The following is another description of Irene Carlos’s trip to Afghanistan. This is not a textile trip so far, but it is fascinating, indeed!
Dear Silvia, I don’t have internet (it took almost two days to find this small internet place.) When I get back to Guatemala I will try to send photos to upload on the blog.
From Kabul they placed me on a waiting list to travel to Bamiyan, the central region of Afghanistan.
In order to get to the Kabul airport one must go through several check and search points where traffic lines up at the entrance, so the taxi driver left me about 500 meters from the first search point.
As a woman, I had to enter the small rooms destined for checking luggage, handbags, breasts, hips, between legs and feet…two or three of these check points before looking for the gate for national flights. I made it in!

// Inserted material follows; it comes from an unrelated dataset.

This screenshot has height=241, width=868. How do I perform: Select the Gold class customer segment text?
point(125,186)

I board the helicopter, at last!, but after a few minutes the flight is suspended for security reasons. All of us unknown people, look at each other with expressions of WHAT? But for many this happens all the time, with the difference that they get picked up by their international office vehicles, whereas I get to pay a taxi again! Luckily they decide to wait many minutes together, and we finally fly. I can’t believe it!
Earth, sand, minerals, ocre, rose, grey, and suddenly a small oasis in green, with a creek coming down the snowy mountains. I wonder how they communicate with each other? Where are the roads? How do women give birth? Ahead, the IndoKush…so beautiful: the snowy peaks and then the greenest valley of all—Bamiyan! An Afghan man points at the empty space leftover from the 138 meter high Buddha statue. We’re there!

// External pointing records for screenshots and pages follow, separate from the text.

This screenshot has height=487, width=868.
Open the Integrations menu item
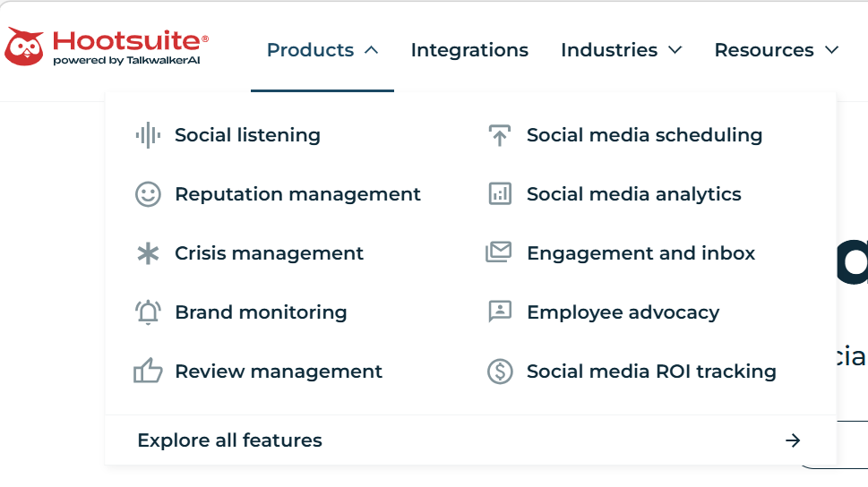point(469,50)
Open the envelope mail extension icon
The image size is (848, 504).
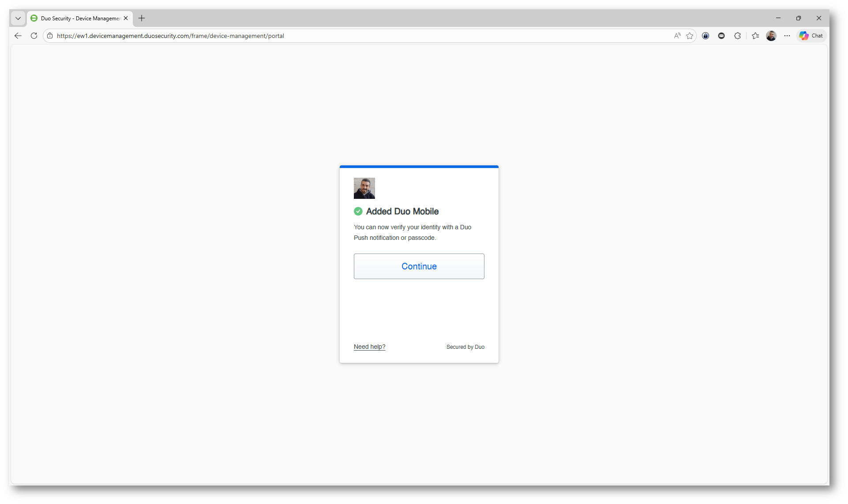721,36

I’m in a small hostel with five white rooms and a terrace overlooking the potato and wheat fields, and beyond, the pink and brown mountain where the oldest Buddhist monastery used to be, with its 700 caves that once held their Lamas. It’s so spectacular and pristine after being in the cities of Herat and Kabul, that my heart gets overtaken with joy. There’s no electricity and everyone uses generators, candles, or solar panels.

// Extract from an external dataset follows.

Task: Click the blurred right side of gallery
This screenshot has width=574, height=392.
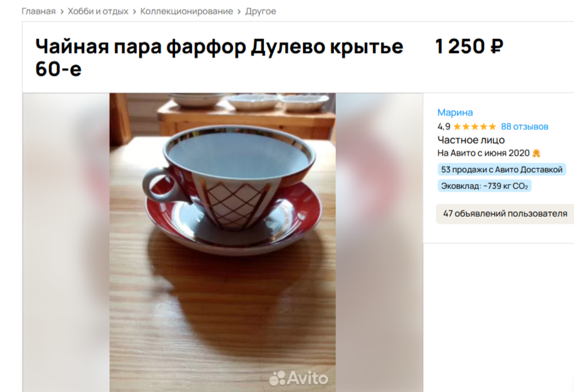Action: coord(379,242)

A couple of Azara brothers have been so good to me and I really feel welcome. One of them took me to visit the remains of Buddhist temples. Something incredible. Now all the Bamiyan community is Azara, chiite.
Bamiyan is the only peaceful place in Afghanistan at the moment. Previously its kingdoms fought for centuries, forcing migration to mountains, Iran, or Pakistan from Shas and taliban during the last two centuries. Women don’t wear burkas although some sunni Pashtun women do.
I, with all the layers of shawls and pashminas (fine cashmere wool covers), give myself away by my way of walking, my shoes or my eyeglasses—they’re not dark, but they’re made by some Italian designer having nothing to do here… A friend invited me to dinner with his wife. We ate basmati rice, roasted meat, fried potatoes and spinach, with watermelon for dessert… On the way home I realize that many bazaars become homes at night, and one can see people’s shadows as they spread the rugs on the floor to sleep…
I return to my room and tell myself how far away I am!
A strong hug to you from Irene Carlos.